** Provided records **
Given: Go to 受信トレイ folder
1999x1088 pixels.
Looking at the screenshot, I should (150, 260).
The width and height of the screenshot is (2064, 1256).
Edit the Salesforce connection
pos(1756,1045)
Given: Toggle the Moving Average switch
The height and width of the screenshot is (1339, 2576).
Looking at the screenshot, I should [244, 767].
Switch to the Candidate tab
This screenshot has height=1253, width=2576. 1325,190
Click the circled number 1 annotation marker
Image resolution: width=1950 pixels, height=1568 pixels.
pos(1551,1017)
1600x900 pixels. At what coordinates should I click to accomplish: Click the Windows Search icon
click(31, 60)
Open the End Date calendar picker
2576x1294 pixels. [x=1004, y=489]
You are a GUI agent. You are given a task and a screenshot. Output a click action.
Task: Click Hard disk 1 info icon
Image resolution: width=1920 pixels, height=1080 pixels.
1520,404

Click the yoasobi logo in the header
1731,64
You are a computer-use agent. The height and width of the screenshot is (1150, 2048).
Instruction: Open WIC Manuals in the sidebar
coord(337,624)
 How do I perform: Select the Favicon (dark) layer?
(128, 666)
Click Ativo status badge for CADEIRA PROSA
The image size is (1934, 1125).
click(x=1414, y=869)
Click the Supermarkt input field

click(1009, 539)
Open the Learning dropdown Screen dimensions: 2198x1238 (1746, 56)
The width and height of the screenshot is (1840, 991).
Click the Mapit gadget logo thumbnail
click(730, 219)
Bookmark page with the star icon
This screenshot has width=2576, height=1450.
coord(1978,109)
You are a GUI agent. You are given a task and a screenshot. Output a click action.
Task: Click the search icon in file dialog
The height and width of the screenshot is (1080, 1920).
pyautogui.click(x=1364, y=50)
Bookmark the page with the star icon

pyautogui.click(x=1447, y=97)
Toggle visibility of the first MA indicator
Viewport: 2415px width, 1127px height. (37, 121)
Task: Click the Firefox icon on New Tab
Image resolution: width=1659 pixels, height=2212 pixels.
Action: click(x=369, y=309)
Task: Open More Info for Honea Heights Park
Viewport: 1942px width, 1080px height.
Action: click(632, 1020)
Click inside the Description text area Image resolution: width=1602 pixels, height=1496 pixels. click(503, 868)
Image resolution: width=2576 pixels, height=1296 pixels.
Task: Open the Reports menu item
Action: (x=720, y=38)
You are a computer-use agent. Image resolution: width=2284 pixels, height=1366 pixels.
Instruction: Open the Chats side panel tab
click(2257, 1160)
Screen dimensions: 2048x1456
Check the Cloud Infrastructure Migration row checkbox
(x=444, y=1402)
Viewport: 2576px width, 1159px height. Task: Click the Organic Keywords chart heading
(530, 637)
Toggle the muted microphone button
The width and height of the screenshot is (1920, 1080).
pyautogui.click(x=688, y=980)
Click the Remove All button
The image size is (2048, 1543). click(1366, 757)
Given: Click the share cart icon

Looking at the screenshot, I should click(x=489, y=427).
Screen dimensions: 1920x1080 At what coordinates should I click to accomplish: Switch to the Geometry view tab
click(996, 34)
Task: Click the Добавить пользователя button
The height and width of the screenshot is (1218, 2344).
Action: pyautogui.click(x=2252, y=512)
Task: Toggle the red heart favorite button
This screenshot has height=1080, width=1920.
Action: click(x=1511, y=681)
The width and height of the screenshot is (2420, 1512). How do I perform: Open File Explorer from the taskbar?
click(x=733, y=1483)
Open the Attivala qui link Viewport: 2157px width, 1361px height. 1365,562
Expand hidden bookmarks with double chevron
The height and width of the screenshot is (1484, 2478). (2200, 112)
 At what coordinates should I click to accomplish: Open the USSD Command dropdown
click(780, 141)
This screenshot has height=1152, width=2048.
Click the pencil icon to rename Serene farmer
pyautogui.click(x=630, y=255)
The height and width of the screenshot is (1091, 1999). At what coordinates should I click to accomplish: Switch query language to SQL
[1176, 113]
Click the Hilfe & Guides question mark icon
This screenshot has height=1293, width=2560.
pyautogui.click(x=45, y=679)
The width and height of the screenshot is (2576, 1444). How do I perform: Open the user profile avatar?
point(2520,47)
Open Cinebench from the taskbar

** Task description **
Reproduce the entries above in full, exactly as they read.

** Task solution **
Given: Go to 受信トレイ folder
1999x1088 pixels.
Looking at the screenshot, I should (150, 260).
The width and height of the screenshot is (2064, 1256).
Edit the Salesforce connection
pos(1756,1045)
Given: Toggle the Moving Average switch
The height and width of the screenshot is (1339, 2576).
Looking at the screenshot, I should [244, 767].
Switch to the Candidate tab
This screenshot has height=1253, width=2576. 1325,190
Click the circled number 1 annotation marker
Image resolution: width=1950 pixels, height=1568 pixels.
pos(1551,1017)
1600x900 pixels. At what coordinates should I click to accomplish: Click the Windows Search icon
click(31, 60)
Open the End Date calendar picker
2576x1294 pixels. [x=1004, y=489]
You are a GUI agent. You are given a task and a screenshot. Output a click action.
Task: Click Hard disk 1 info icon
Image resolution: width=1920 pixels, height=1080 pixels.
1520,404

Click the yoasobi logo in the header
1731,64
You are a computer-use agent. The height and width of the screenshot is (1150, 2048).
Instruction: Open WIC Manuals in the sidebar
coord(337,624)
 How do I perform: Select the Favicon (dark) layer?
(128, 666)
Click Ativo status badge for CADEIRA PROSA
The image size is (1934, 1125).
click(x=1414, y=869)
Click the Supermarkt input field

click(1009, 539)
Open the Learning dropdown Screen dimensions: 2198x1238 (1746, 56)
The width and height of the screenshot is (1840, 991).
Click the Mapit gadget logo thumbnail
click(730, 219)
Bookmark page with the star icon
This screenshot has width=2576, height=1450.
coord(1978,109)
You are a GUI agent. You are given a task and a screenshot. Output a click action.
Task: Click the search icon in file dialog
The height and width of the screenshot is (1080, 1920).
pyautogui.click(x=1364, y=50)
Bookmark the page with the star icon

pyautogui.click(x=1447, y=97)
Toggle visibility of the first MA indicator
Viewport: 2415px width, 1127px height. (37, 121)
Task: Click the Firefox icon on New Tab
Image resolution: width=1659 pixels, height=2212 pixels.
Action: click(x=369, y=309)
Task: Open More Info for Honea Heights Park
Viewport: 1942px width, 1080px height.
Action: click(632, 1020)
Click inside the Description text area Image resolution: width=1602 pixels, height=1496 pixels. click(503, 868)
Image resolution: width=2576 pixels, height=1296 pixels.
Task: Open the Reports menu item
Action: (x=720, y=38)
You are a computer-use agent. Image resolution: width=2284 pixels, height=1366 pixels.
Instruction: Open the Chats side panel tab
click(2257, 1160)
Screen dimensions: 2048x1456
Check the Cloud Infrastructure Migration row checkbox
(x=444, y=1402)
Viewport: 2576px width, 1159px height. Task: Click the Organic Keywords chart heading
(530, 637)
Toggle the muted microphone button
The width and height of the screenshot is (1920, 1080).
pyautogui.click(x=688, y=980)
Click the Remove All button
The image size is (2048, 1543). click(1366, 757)
Given: Click the share cart icon

Looking at the screenshot, I should click(x=489, y=427).
Screen dimensions: 1920x1080 At what coordinates should I click to accomplish: Switch to the Geometry view tab
click(996, 34)
Task: Click the Добавить пользователя button
The height and width of the screenshot is (1218, 2344).
Action: pyautogui.click(x=2252, y=512)
Task: Toggle the red heart favorite button
This screenshot has height=1080, width=1920.
Action: click(x=1511, y=681)
The width and height of the screenshot is (2420, 1512). How do I perform: Open File Explorer from the taskbar?
click(x=733, y=1483)
Open the Attivala qui link Viewport: 2157px width, 1361px height. 1365,562
Expand hidden bookmarks with double chevron
The height and width of the screenshot is (1484, 2478). (2200, 112)
 At what coordinates should I click to accomplish: Open the USSD Command dropdown
click(780, 141)
This screenshot has height=1152, width=2048.
Click the pencil icon to rename Serene farmer
pyautogui.click(x=630, y=255)
The height and width of the screenshot is (1091, 1999). At what coordinates should I click to accomplish: Switch query language to SQL
[1176, 113]
Click the Hilfe & Guides question mark icon
This screenshot has height=1293, width=2560.
pyautogui.click(x=45, y=679)
The width and height of the screenshot is (2576, 1444). How do I perform: Open the user profile avatar?
point(2520,47)
Open Cinebench from the taskbar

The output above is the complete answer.